WHAT IS BEING ASKED => From the data that follows, copy every line holding the string "Choose".

Saved entries:
+ + +

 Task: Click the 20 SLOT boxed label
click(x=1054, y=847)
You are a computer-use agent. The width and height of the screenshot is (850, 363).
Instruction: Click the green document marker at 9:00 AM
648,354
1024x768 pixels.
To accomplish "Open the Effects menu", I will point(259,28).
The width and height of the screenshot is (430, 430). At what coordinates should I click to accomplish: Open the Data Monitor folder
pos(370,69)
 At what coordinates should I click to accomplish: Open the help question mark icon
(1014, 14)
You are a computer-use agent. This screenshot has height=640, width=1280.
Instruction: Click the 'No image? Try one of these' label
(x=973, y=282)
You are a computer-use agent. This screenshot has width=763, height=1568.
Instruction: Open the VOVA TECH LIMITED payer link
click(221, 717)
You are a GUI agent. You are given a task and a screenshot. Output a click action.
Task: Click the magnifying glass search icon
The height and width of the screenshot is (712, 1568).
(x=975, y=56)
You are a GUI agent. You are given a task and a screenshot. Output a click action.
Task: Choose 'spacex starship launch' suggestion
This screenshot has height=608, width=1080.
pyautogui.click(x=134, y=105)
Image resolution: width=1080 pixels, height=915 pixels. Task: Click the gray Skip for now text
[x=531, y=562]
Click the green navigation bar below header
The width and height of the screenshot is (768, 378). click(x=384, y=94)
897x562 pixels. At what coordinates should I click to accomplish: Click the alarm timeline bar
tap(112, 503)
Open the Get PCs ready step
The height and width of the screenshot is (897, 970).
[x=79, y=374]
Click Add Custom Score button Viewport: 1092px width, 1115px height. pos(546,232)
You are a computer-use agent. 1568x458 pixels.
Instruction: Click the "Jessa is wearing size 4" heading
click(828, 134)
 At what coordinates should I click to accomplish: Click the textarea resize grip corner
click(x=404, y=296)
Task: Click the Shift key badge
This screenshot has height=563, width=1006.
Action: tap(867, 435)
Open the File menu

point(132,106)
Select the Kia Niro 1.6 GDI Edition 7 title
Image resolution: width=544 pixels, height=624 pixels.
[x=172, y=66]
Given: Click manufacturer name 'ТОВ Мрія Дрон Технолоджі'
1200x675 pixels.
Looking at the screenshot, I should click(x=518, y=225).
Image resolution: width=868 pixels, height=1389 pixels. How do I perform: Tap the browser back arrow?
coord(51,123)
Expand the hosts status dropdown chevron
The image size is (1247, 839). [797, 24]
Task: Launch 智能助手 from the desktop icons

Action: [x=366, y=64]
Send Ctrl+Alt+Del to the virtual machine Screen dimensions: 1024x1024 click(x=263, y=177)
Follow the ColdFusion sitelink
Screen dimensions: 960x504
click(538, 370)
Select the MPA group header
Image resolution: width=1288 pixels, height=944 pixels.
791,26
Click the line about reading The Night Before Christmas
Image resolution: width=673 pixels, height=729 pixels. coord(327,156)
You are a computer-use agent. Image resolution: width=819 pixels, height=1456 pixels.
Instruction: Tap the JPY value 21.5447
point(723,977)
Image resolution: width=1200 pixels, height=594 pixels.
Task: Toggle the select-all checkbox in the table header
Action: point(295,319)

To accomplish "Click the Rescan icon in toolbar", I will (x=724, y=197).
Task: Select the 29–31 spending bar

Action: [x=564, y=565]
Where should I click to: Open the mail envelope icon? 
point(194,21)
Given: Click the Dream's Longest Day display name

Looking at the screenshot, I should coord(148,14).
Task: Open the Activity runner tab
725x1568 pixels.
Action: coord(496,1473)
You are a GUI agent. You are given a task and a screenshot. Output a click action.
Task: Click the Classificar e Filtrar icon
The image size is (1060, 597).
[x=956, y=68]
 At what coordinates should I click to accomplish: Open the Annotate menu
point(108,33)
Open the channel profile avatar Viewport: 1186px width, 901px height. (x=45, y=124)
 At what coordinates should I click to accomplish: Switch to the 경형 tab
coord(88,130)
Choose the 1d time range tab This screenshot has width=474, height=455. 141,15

+ + +

RESPONSE TO THE TASK =>
Task: Choose 'spacex starship launch' suggestion
Choose the 1d time range tab This screenshot has width=474, height=455. 141,15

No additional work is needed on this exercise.